TAP ajusta operação para Maputo devido a tensões em Moçambique
Diante do risco de intensificação dos protestos em Maputo no dia 23 de dezembro, a TAP decidiu alterar sua operação para a capital moçambicana. Como medida de segurança, os voos entre Lisboa e Maputo passarão a realizar escala técnica em Joanesburgo, África do Sul, para reabastecimento e troca de tripulação. Essa decisão foi comunicada em uma nota interna da companhia aérea datada de 15 de dezembro.
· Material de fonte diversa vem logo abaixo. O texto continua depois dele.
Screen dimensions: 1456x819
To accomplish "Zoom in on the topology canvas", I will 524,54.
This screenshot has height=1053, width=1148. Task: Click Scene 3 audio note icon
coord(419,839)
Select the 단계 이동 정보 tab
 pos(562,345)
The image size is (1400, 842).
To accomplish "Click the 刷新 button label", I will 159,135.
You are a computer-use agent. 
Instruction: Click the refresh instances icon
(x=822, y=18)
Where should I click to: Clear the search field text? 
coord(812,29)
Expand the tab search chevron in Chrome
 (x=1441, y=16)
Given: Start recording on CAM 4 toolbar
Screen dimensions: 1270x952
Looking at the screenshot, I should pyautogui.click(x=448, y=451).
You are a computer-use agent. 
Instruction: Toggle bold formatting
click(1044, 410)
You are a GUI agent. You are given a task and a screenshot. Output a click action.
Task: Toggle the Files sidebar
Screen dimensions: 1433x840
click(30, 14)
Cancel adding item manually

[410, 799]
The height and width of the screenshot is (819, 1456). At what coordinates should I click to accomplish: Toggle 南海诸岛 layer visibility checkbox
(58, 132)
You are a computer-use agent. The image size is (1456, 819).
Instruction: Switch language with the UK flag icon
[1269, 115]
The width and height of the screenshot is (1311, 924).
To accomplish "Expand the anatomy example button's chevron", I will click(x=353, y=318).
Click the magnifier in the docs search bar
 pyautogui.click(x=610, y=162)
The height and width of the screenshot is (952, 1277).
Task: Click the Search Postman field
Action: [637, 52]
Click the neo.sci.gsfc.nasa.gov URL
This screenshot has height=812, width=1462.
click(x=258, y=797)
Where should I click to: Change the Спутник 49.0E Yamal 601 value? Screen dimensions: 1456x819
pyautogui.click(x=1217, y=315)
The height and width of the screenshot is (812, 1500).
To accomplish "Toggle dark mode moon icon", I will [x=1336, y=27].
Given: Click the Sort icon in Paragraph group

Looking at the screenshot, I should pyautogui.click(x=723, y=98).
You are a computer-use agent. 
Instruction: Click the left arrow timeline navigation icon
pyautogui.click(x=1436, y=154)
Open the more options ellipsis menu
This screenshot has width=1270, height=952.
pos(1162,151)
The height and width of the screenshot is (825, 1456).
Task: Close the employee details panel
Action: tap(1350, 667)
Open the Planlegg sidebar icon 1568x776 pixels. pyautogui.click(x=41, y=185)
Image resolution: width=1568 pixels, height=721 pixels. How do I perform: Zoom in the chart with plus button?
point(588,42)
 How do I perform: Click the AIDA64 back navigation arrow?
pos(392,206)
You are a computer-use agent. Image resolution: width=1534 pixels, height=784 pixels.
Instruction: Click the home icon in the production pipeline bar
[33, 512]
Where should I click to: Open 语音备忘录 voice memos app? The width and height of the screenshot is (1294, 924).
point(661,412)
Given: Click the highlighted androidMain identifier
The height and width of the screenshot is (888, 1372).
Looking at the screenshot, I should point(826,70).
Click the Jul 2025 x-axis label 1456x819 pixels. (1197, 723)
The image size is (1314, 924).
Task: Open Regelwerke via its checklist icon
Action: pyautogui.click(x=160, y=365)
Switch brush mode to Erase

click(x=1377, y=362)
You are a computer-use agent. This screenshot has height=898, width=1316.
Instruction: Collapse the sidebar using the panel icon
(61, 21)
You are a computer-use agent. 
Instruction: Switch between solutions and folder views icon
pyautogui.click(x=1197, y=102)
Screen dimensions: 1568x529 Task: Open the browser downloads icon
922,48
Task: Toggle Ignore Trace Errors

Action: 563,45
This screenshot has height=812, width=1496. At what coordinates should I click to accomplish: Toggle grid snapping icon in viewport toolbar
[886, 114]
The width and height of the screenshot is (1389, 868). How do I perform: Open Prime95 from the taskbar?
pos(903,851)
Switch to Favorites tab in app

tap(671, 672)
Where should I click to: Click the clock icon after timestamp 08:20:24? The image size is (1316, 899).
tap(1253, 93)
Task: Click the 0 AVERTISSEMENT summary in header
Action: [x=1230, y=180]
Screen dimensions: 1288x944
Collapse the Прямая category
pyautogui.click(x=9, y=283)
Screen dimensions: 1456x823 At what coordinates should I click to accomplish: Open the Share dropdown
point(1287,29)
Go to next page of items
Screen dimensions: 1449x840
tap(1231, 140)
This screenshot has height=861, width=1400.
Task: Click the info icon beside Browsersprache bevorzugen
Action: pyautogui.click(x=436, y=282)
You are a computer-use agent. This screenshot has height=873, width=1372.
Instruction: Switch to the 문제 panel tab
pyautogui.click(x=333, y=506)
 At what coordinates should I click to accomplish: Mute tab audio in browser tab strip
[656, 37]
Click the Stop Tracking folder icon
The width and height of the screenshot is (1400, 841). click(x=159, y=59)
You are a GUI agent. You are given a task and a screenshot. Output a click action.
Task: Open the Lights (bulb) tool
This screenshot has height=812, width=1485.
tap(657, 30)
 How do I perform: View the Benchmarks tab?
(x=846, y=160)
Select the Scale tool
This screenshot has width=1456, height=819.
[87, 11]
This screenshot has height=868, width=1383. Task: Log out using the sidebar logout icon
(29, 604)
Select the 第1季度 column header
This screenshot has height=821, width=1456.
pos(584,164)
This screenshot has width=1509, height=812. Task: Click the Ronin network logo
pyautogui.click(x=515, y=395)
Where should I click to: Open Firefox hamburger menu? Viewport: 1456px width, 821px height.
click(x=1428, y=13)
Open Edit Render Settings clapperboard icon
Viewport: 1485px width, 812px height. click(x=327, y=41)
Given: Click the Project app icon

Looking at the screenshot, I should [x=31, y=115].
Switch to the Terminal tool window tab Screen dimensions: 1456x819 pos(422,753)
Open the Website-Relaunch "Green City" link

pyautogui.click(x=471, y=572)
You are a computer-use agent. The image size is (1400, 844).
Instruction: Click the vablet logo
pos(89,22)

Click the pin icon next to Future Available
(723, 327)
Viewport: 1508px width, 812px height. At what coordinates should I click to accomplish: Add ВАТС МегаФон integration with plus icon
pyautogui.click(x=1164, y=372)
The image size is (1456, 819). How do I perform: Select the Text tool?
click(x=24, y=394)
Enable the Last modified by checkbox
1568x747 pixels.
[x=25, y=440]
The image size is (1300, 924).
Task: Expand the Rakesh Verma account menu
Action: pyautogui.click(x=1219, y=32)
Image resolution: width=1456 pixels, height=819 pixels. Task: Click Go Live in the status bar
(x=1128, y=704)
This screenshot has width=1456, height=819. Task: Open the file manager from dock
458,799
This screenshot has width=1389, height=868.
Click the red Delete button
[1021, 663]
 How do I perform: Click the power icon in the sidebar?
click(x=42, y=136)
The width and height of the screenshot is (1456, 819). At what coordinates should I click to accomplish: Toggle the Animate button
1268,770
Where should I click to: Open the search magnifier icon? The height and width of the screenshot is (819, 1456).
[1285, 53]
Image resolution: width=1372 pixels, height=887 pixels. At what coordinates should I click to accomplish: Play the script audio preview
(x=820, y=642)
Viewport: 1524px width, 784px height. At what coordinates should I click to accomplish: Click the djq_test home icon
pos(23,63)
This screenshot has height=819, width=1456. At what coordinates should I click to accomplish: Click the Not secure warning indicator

Segundo o comunicado, a TAP está monitorando de perto a situação em Moçambique, utilizando informações confidenciais, fontes abertas, canais diplomáticos e contatos locais. A medida também busca prevenir possíveis problemas de abastecimento de combustível no aeroporto de Maputo, onde já houve registros de escassez de jetfuel.
O diretor de operações da companhia, Mário Bento, relembrou que, em novembro, a empresa optou por repatriar tripulações de Maputo e suspender temporariamente as operações devido à dificuldade de transporte seguro para os aeroportos, causada por barricadas erguidas pelos manifestantes.
Além disso, ajustes já haviam sido feitos anteriormente, como a antecipação de horários dos voos para evitar protestos e o uso de escolta policial para a segurança das tripulações. Agora, como medida preventiva, as tripulações serão alojadas em Joanesburgo, seguindo o trajeto Lisboa-Maputo-Joanesburgo-Lisboa.
Os horários dos voos poderão sofrer alterações dependendo da disponibilidade de slots nos aeroportos de Joanesburgo e Lisboa. Caso ocorra alguma avaria que impeça a saída da aeronave de Maputo, a TAP afirma que manterá seu plano de contingência, incluindo escolta policial para o transporte das equipes.
Essa mudança ocorre em meio a uma onda de protestos contra os resultados das eleições em Moçambique, marcadas por episódios de violência desde outubro. Os confrontos já resultaram em mais de 130 mortes, centenas de feridos e milhares de detenções. O candidato da oposição, Venâncio Mondlane, contesta a vitória do partido governista Frelimo e tem liderado manifestações que vêm sendo reprimidas de forma severa pelas forças de segurança.
A tensão aumenta à medida que se aproxima a data de proclamação oficial dos resultados eleitorais, prevista para 23 de dezembro, quando o Conselho Constitucional de Moçambique deverá validar ou rejeitar os resultados controversos.